Indian-born bishop-elect in the Catholic Church (1961)

Fr. Jolly Vadakken (born 20 April 1961) serves as the Apostolic visitor for the Syro Malabar Church for the faithful in the Arabian Gulf.

== Biography ==

=== Early life and priesthood ===
Jolly Vadakken was born on 20 April 1961 in the village of Mala, Kerala located in the Thrissur district. He conducted his early education at Soccorso Convent L.P School and St. Antony's High School in Mala. He started his priestly formation at St. Mary's Minor Seminary in Thope and then completed his philosophical and theological studies at the St. Joseph's Pontifical Seminary in Alwaye, where he graduated in 1989.
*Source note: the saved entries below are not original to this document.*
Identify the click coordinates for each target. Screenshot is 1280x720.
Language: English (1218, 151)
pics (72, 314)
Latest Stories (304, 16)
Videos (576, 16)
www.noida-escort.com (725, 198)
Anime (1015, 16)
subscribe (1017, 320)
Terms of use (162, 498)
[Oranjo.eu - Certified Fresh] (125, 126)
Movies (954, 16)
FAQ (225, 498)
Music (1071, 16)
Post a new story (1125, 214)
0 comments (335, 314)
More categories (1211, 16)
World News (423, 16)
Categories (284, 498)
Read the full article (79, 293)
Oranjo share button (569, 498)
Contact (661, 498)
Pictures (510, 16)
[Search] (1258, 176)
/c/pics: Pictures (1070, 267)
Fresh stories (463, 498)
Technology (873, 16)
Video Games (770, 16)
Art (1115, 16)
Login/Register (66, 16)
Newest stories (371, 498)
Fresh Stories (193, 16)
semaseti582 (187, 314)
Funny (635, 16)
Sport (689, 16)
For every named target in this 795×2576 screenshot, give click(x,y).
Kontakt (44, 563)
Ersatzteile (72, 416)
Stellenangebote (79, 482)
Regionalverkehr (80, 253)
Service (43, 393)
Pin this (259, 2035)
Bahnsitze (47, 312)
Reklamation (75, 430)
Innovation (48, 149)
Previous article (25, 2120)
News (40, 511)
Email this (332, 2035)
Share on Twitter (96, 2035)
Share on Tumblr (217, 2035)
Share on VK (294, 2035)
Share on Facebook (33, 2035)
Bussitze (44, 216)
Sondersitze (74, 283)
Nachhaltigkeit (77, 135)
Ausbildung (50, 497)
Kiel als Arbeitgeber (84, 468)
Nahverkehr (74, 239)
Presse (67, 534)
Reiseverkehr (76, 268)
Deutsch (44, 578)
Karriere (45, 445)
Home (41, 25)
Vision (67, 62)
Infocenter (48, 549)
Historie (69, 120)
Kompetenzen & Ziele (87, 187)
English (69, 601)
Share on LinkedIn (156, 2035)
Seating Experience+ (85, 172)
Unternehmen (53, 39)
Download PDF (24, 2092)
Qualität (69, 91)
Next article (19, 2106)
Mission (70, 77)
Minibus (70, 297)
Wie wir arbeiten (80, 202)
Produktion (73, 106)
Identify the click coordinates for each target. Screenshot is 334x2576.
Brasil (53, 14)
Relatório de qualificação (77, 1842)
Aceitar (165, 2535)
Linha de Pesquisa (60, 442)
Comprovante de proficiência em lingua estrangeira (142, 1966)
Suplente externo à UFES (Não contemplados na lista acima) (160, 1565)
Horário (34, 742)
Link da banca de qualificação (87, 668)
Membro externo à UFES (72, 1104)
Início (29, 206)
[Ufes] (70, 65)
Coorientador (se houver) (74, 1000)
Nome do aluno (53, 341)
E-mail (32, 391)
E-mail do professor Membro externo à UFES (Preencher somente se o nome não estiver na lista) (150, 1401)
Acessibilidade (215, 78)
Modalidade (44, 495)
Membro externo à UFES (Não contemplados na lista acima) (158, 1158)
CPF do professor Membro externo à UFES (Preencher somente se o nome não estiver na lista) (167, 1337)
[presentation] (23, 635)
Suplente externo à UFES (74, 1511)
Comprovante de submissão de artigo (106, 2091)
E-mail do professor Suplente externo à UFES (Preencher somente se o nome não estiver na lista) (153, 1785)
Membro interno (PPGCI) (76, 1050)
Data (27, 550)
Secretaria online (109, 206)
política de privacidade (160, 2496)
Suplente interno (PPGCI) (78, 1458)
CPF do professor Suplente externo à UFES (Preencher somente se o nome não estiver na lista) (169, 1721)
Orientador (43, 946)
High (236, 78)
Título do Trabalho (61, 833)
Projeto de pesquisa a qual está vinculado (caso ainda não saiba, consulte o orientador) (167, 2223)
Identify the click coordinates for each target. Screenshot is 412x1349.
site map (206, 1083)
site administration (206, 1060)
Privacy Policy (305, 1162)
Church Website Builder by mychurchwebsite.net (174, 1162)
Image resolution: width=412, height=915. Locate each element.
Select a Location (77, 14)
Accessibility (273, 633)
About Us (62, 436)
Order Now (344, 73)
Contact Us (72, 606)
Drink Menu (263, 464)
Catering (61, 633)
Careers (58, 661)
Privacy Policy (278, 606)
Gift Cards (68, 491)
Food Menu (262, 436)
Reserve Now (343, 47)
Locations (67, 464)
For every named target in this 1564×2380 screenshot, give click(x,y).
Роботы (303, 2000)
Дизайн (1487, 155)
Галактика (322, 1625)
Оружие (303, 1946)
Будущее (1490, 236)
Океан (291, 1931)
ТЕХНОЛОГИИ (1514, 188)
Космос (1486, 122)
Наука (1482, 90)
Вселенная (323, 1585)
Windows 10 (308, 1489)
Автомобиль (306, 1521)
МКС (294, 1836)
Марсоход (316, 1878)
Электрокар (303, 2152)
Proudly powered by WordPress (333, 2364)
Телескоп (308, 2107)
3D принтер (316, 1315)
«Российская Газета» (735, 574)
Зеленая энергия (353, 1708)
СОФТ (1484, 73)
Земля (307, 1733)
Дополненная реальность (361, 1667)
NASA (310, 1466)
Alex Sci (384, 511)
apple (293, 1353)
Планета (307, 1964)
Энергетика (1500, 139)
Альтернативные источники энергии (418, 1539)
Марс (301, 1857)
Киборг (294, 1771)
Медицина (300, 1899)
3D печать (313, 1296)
He was ordained by James Pazhayattil on 26 December 1989, to the Syro-Malabar Catholic Eparchy of Irinjalakuda. After his ordination, he served as an assistant priest before becoming a priest in Kuzhur and Parakkadav. In 1995, Mar Pazhayattil sent Fr. Vadakken to the Salesian Pontifical University, where he received his licentiate in Media and Catechesis.

After his return to India, he continued his ministry as a parish priest before serving as the Director of the Diocesian Catechetical Department, Media Apostolate, Pastoral Center, Bible Apostolate and Justice Forum. After his stint in those roles, he served as the dean of studies at the Pastoral Orientation Centre in Palarivattom. In 2013, he was named as the Secretary for the Media Commission of the Kerala Catholic Bishop's Council until becoming the Vicar General for the Eparchy of Irinjalakuda in 2024.

=== Apostolic Visitor ===
On 18 November 2025, Pope Leo XIV appointed him as the Apostolic visitor for the Syro Malabar Church for the faithful in the Arabian Gulf.